By contrast, minarchy (Which probably gets 95% of the principles right) I find to be fairly easy to explain. Of course, a person might simply reject it for whatever reason, and most people have a question or two about roads, but its not hard to understand the principles involved. Only having laws against actions that have victims, that's an easy principle to understand. Of course, even among libertarians there are gray areas and disagreements, so there will certainly be such from the person who is just learning about these principles. But its fairly easy to explain the concept, or to understand. Similarly, its fairly easy to understand how government involvement in the economy is wrong, and easy to explain. Or that wars that aren't defense of one's own country is wrong. Again, on both counts, people will disagree, but the concepts aren't actually complicated, either to explain or to understand.
But frankly, to explain to somebody how those crimes that actually do have victims (murder, rape, fraud, theft, etc.) could be prosecuted without government police, courts, or taxes, frankly, I don't fully understand how myself.

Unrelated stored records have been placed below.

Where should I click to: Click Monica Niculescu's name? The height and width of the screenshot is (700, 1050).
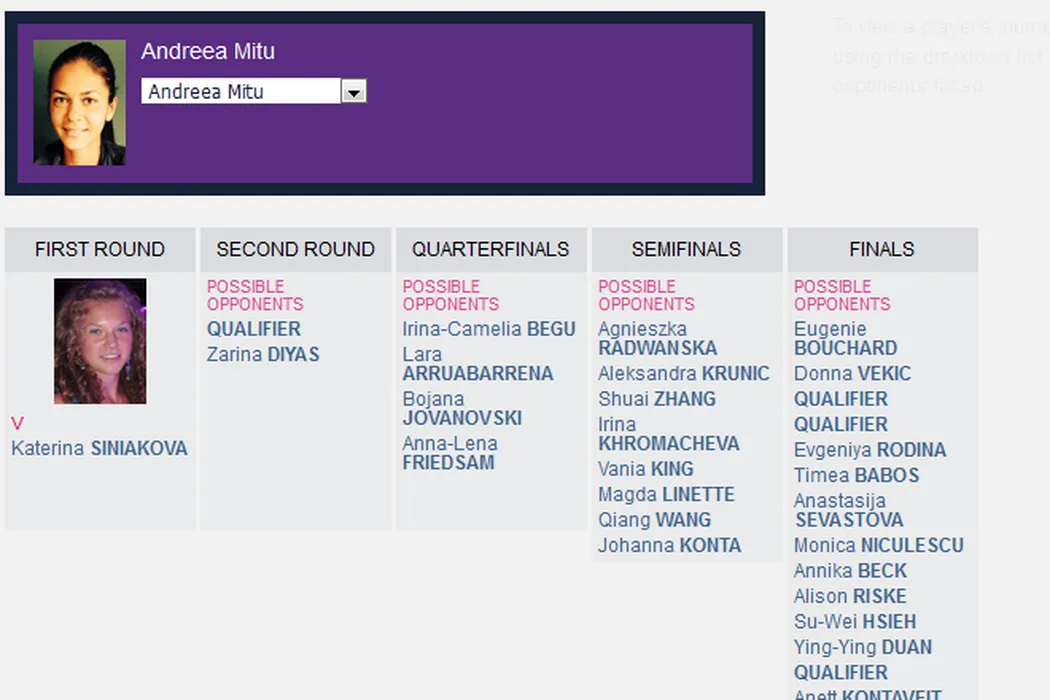pos(878,546)
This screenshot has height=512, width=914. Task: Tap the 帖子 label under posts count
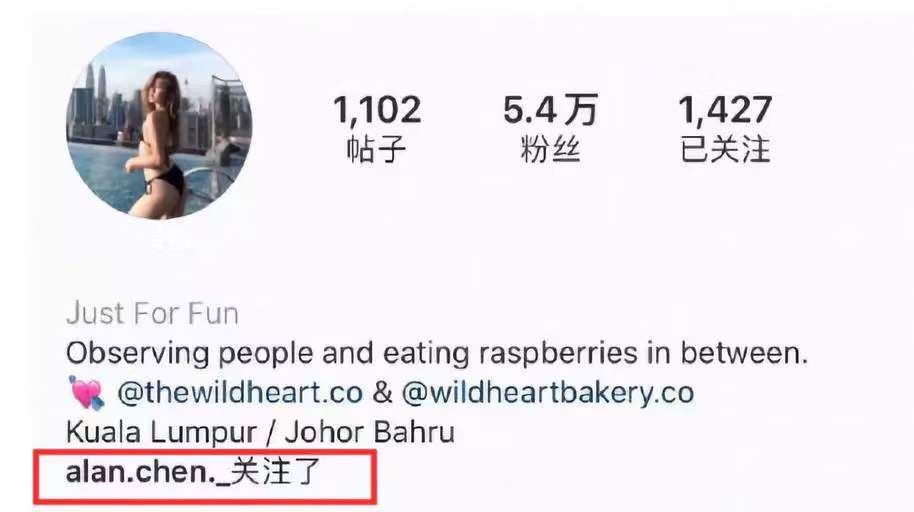[x=376, y=149]
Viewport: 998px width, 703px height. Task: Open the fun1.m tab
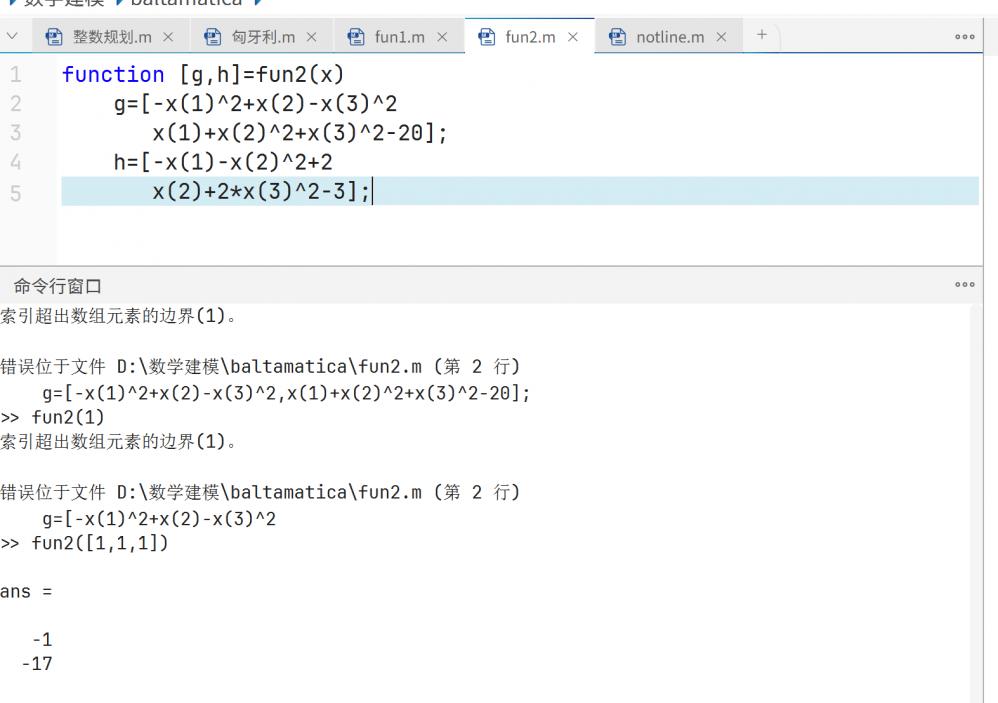399,37
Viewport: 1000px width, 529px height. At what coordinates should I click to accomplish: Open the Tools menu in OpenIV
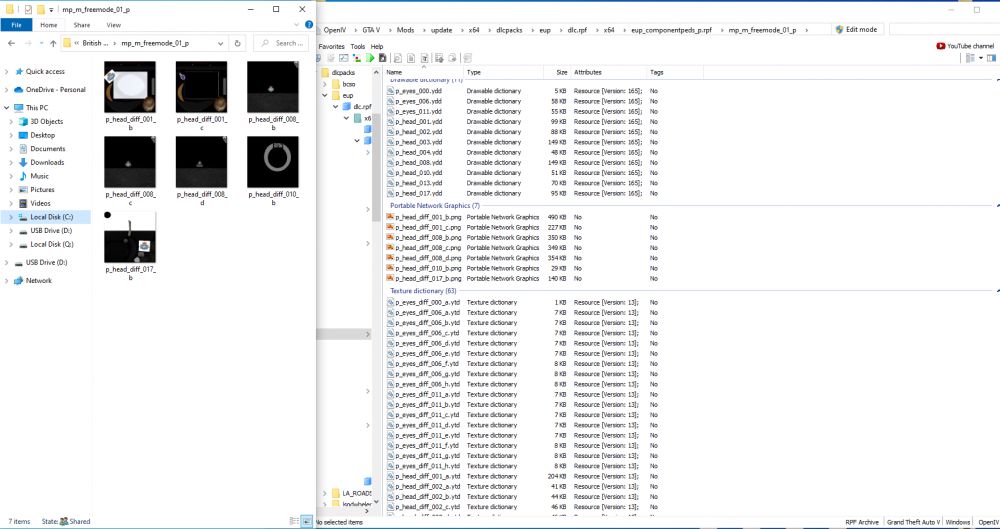[x=358, y=47]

I do understand the vague concept that people could hire different police companies, or use different arbitrators to resolve disputes, but I find that its really, really hard to explain the idea to someone who has never encountered it before, and if they ask "How would that work", I find it very hard to answer. With roads there's a similar problem, although there are cop outs that there is already a road network in the US or to appeal to the (comparatively more obvious, although it will still be debated) immorality of eminent domain.
So, I'd request any help I can get from you guys on this. How do you explain this concept to people? Is it even really worth trying unless they're a minarchist already? Or is it simpler to just act as a minarchist (Even while holding the ancap principles and sharing them with minarchists as necessary) in actual debates to make things less confusing?
BTW: I'm giving the "Ron Paul is a voluntarist/ancap" line of thought a lot more consideration than I have in the past as I'm considering this. Even if Ron does believe in those principles 100% of the time, if he had brought those things up in the Presidential debates it would have been really, really difficult for him to deal with the more immediate issues of support for the FED, the wars, the drug wars, etc.
Although this thread is primarily being started for other ancaps/voluntarists to help me work out, those who do not agree with those principles are more than welcome to try to convince me that my position is wrong. It would also probably be easier to have that debate on this forum since pretty much everyone here understands the theory whether they buy it or not. Most people IRL don't even understand the theory.